◆ Problems ◆
A. In the text about Burghley, what was the one respect in which his methods differed from those of enlightened governments of the twentieth century?
B. Write a continuation of the text about Burghley, picking up from its final sentence.

So they treated Catholic missionaries as modern governments have always treated those who have brought comfort to the enemy in time of war. In one respect only did Burghley’s methods differ from those of enlightened governments of the twentieth century: he used torture to extract information and confessions. But in that, as in so much else, he shows that he adhered to the practices of the governments—whatever their religion—of his day and not of ours. Yet they were not the actions simply of a beleaguered government taking defensive measures in time of national emergency. He was making a bid, by one means or another, to win over the uncommitted Catholics to the side of the queen. If they could isolate their religious faith from the political objectives of the Counter-Reformation —and it would be foolish as well as unhistorical to minimize the enormity of the task—then it was hoped that national unity would be strong enough to tolerate some measure of religious diversity. That, in fact, came to pass, centuries after Burghley was in his grave; but in the intervening period English governments grew sometimes not more but less tolerant and, both in this country and in Ireland, blackened their record. Meanwhile, Burghley’s methods made martyrs of idealists but they held in check a proselytising movement organized from enemy territory. Here was a queen declared illegitimate by the Pope and to be deposed when the time was ripe. Looking back, it is hard to see that a loyal minister could have escaped doing what Burghley did.

In diplomacy, too, Burghley stood closer to the queen than did any of her ministers. Leicester, Walsingham, Essex, each in turn led the war party and tried to push the queen and her minister further than they were prepared to go. But the Lord Treasurer, more than anyone, knew the high cost of piratical ventures or military intervention on the continent. He had no use for a war of ideologies and, in his outlook upon continental commitments, again stood nearer to Walpole than to Walsingham. But when he was satisfied that the welfare of the Netherlands was bound up with the survival of England, he accepted—without joy—the struggle with Philip II, the end of which neither he nor the queen was to live to see. Like his mistress, he preferred the tortuous paths of diplomacy to the shining armour of war. Finally, what are we to make of Regnum Cecilianum—Cecil’s régime—as his enemies called it? On the whole he has had a poor press. He could be sanctimonious and hypocritical beyond endurance. His advice to his son carries the authentic tones of Polonius.

For example:

“Be sure to keep some great man thy friend but trouble him not for trifles. Compliment him often with many, yet small, gifts and of little charge. And, if thou hast cause to bestow any great gratuity, let it be something which may be daily in sight. . . . Towards thy superiors be humble yet generous. With thine equals familiar yet respective. Towards thine inferiors show much humanity and some familiarity.”

◆ Information provided ◆

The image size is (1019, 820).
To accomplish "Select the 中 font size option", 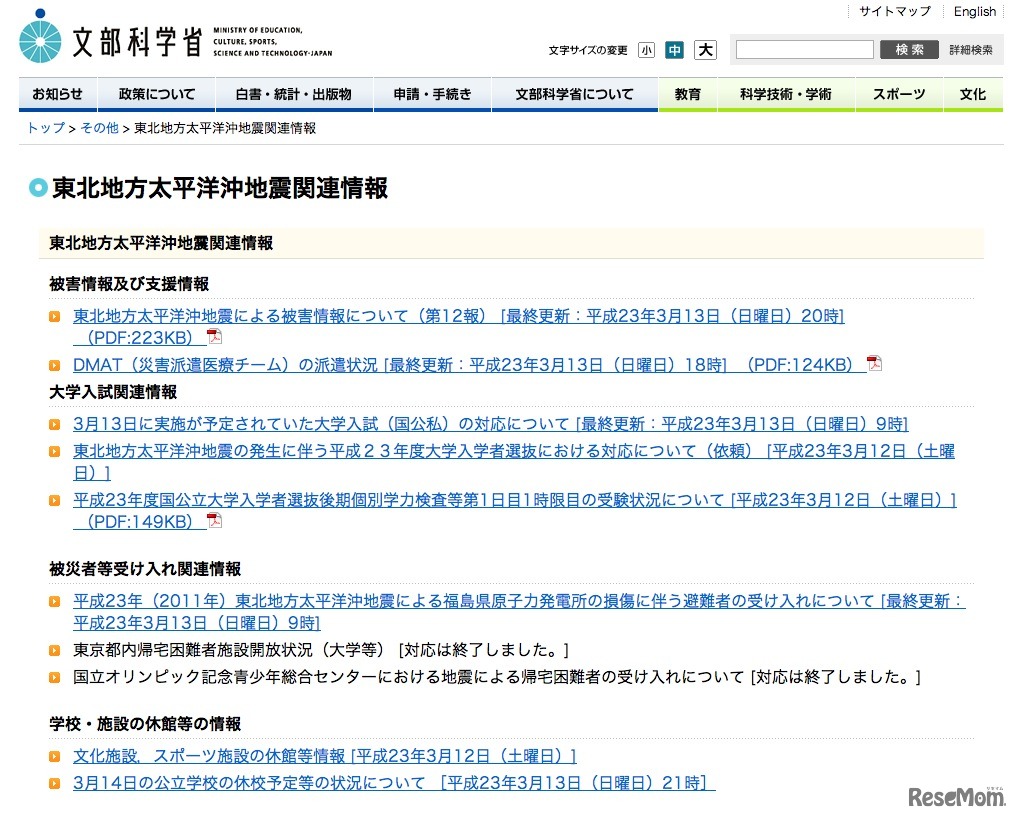I will pyautogui.click(x=675, y=49).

◆ Solved tasks ◆
A. He used torture to extract information and confessions.

B.
Yet how shrewd his judgments could sometimes be! “I advise thee not to affect, or neglect, popularity too much. Seek not to be Essex; shun to be Raleigh.” The one made a bid for a popular following on which he would ride to power; the other despised the political manoeuvres which might have brought allies in his hour of crisis. Both ended on the scaffold. All this happened after Burghley was dead, but he correctly assessed where they were going.

Was he a corrupt man? Contemporaries believed that he grew rich out of his public offices, especially from the mastership of the wards and the lord treasurership. Burghley knew of these accusations and hotly denied them:

“For myself I had not made nor obtained any suit from Her Majesty these ten years. In my whole time I have not for these twenty six years been beneficed from Her Majesty so much as I was within four years of King Edward. . . . My fee for the treasureship is no more than it hath been these thirty years, whereas the Chancellor and others have been doubly augmented within these few years. And this I do affirm: that my fees of my treasureship do not answer to my charge of my stable.”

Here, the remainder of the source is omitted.